» TASK TO CARRY OUT: Nothing but the lines from the one containing "The width and" to the end of the records that follow should be transcribed, each exactly, with the pictures left out.

* * * *

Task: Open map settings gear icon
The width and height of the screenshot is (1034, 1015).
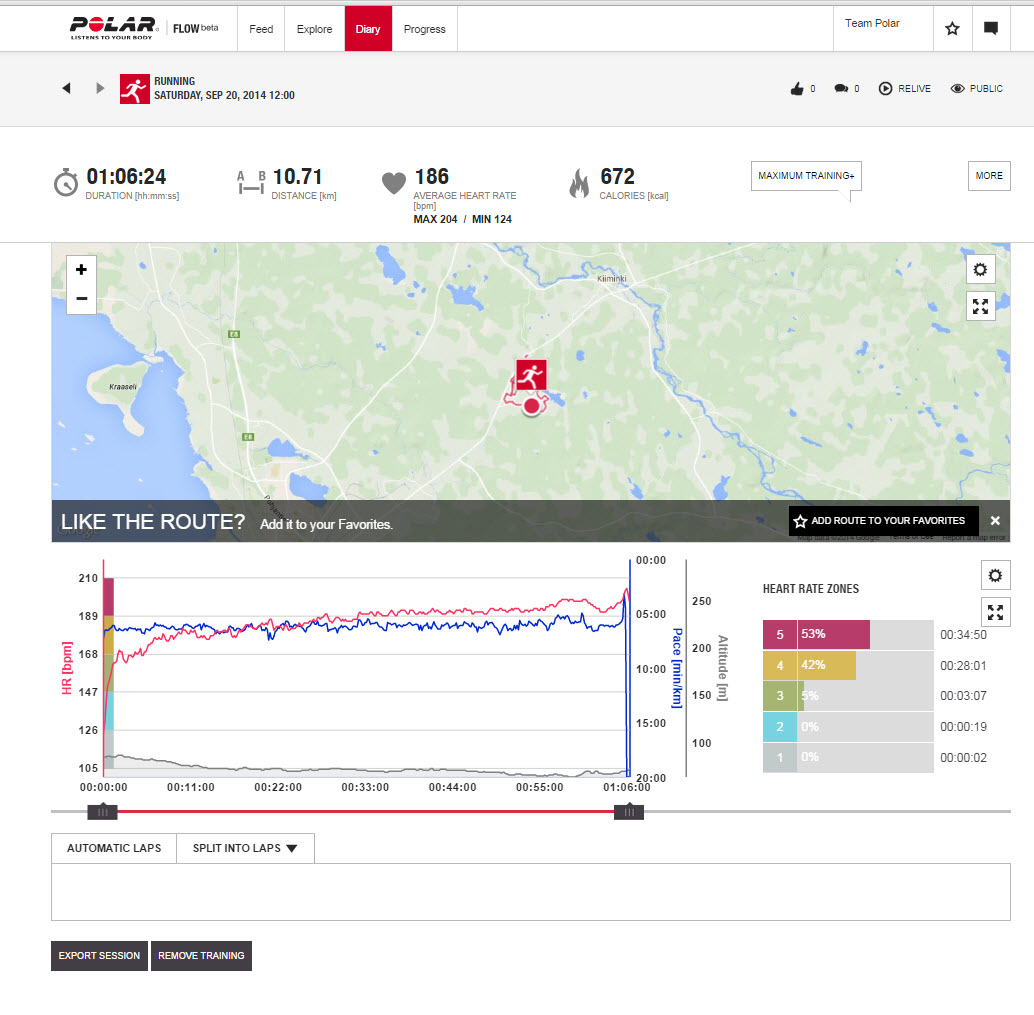Action: [x=980, y=270]
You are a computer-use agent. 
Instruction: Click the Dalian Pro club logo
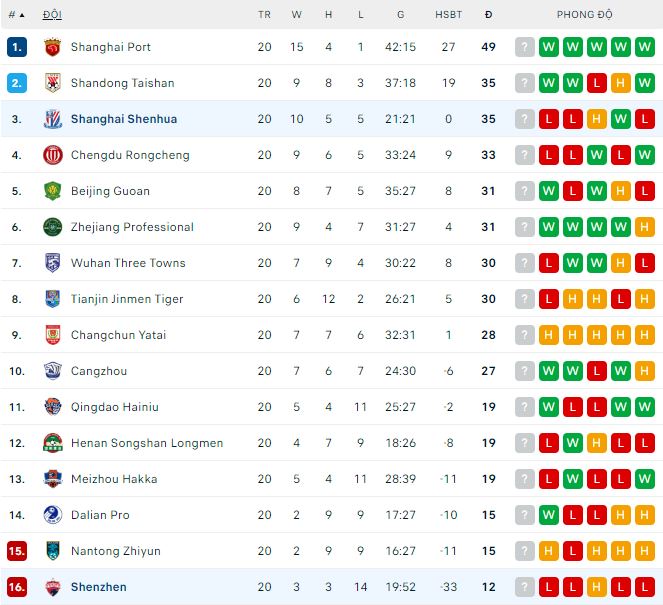click(x=53, y=515)
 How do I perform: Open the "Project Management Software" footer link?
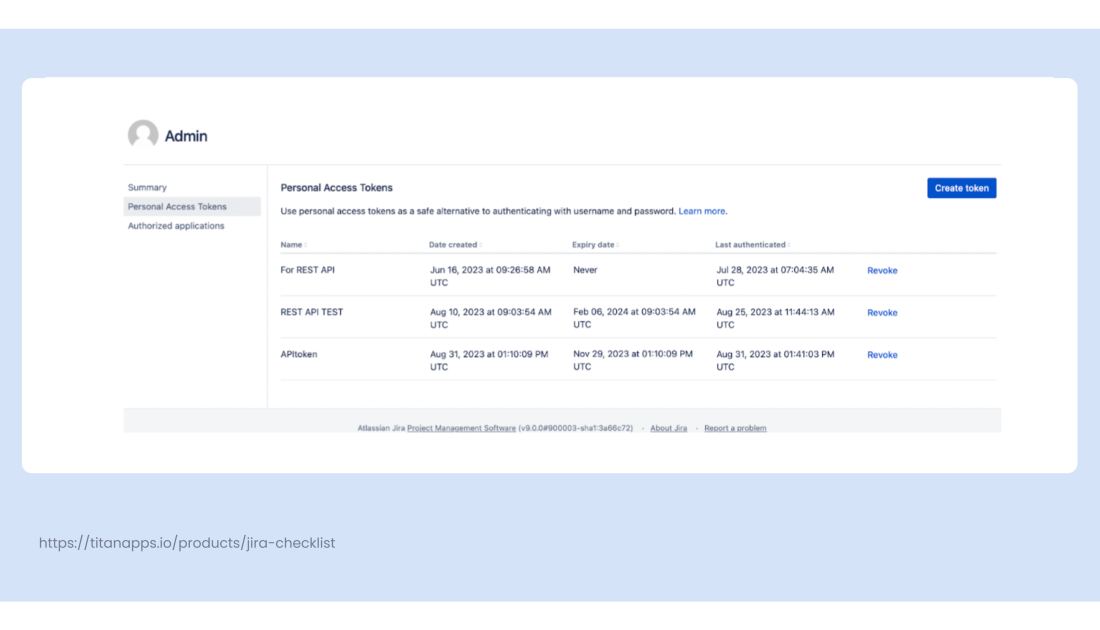tap(461, 427)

* * * *

» ANSWER TO THE PROBLEM:
The width and height of the screenshot is (1034, 1015).
Action: [x=980, y=270]
You are a computer-use agent. 
Instruction: Click the Dalian Pro club logo
click(x=53, y=515)
 How do I perform: Open the "Project Management Software" footer link?
tap(461, 427)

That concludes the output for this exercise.